Migdalia’s anthology launches in October under the title Impossible Plays. It’s a mind-blowing collection of three works that might never see stage light because, well, they’re impossible. This raises some scintillating questions: What makes a play impossible? Is it impossible to stage or impossible to fathom? Is it too expensive or too demanding? Does it defy convention—the agreed-upon possible—or dare theatres to dare more than they dare to? Is the woman who writes such a play an impossible person? Maybe a play is impossible simply because it’s written by a woman over sixty without a Pulitzer or six-figure public honor to her name, despite being an artistic beacon to many of her theatre colleagues and students. All of the above?
And what makes a playwright badass? Refusing to make nice when writing about sex or empire or human-on-human violence? Refusing to give fucks that not-so-young-anymore writers become personae non gratae, expected to go quietly into the long night of their artistic maturity without so much as a party hat?
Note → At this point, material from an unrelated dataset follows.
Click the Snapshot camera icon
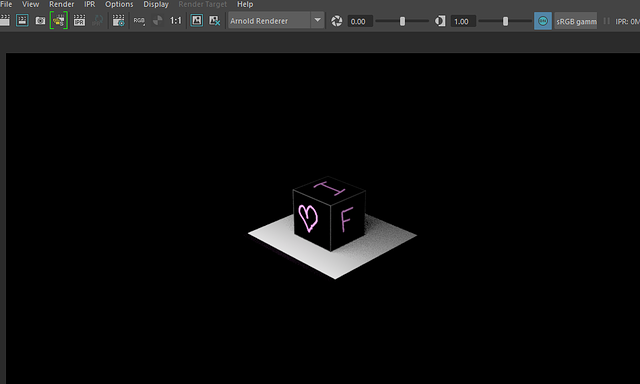 click(40, 20)
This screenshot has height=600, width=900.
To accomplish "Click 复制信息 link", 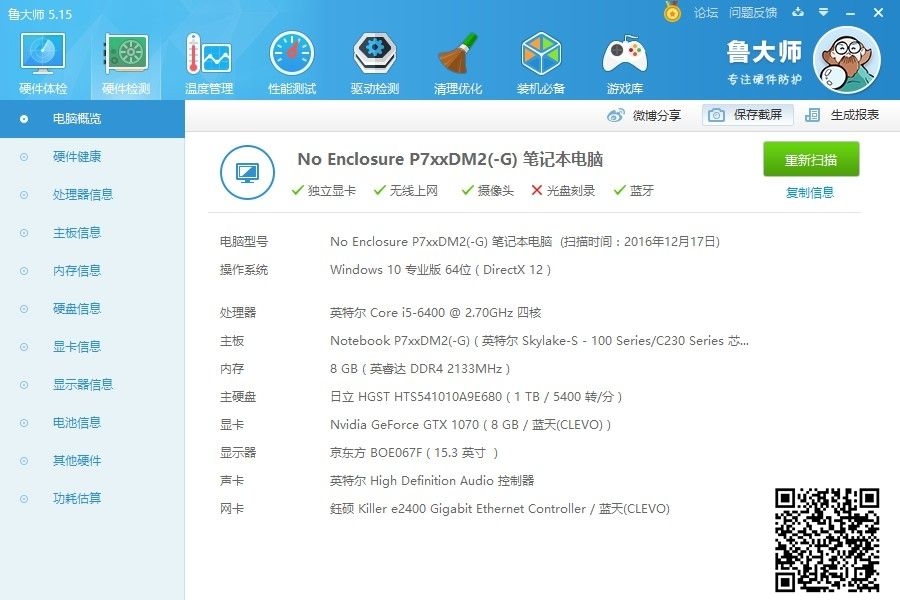I will pos(810,193).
However you define it, Migdalia Cruz qualifies. She eschews the merely possible and sets no limits on her wild, brutal, loving imagination. She won’t write down to audiences or to the people who program for them. In late 2023, Migdalia earned the honor of Legacy Playwright, together with important and irascible badass Frank Chin, a founding father of Asian American theatre. This honor was bestowed by the Legacy Playwright Initiative (LPI) at the Dramatists Guild Foundation, a national, multiyear project to shine light on playwrights deserving attention or re-discovery in a field that too often shuttles later-life artists aside. (LPI was the brainchild of longtime Lincoln Center Theatre dramaturg Anne Cattaneo, who gathered colleagues from across the profession to make it real. I currently direct the initiative, but, full disclosure, I don’t nominate or select winners.)
Some dramatic impossibilities braved by Migdalia Cruz: her plays are polymorphous; they cross time periods, genres, genders, and realities. She draws on myth, fairy tale, legend, and dream, as well as political, literary, and personal history, to extend the reach of her storytelling, sometimes all at once. A truism of pragmatic playwriting pedagogy holds that you can’t mess with both form and content at the same time, but Migdalia must have cut class that day. She even presumes to slam together multiple stories in a single play—take that, American theatre! No wonder Tripwire Harlot is publishing her in their Sledgehammer Series.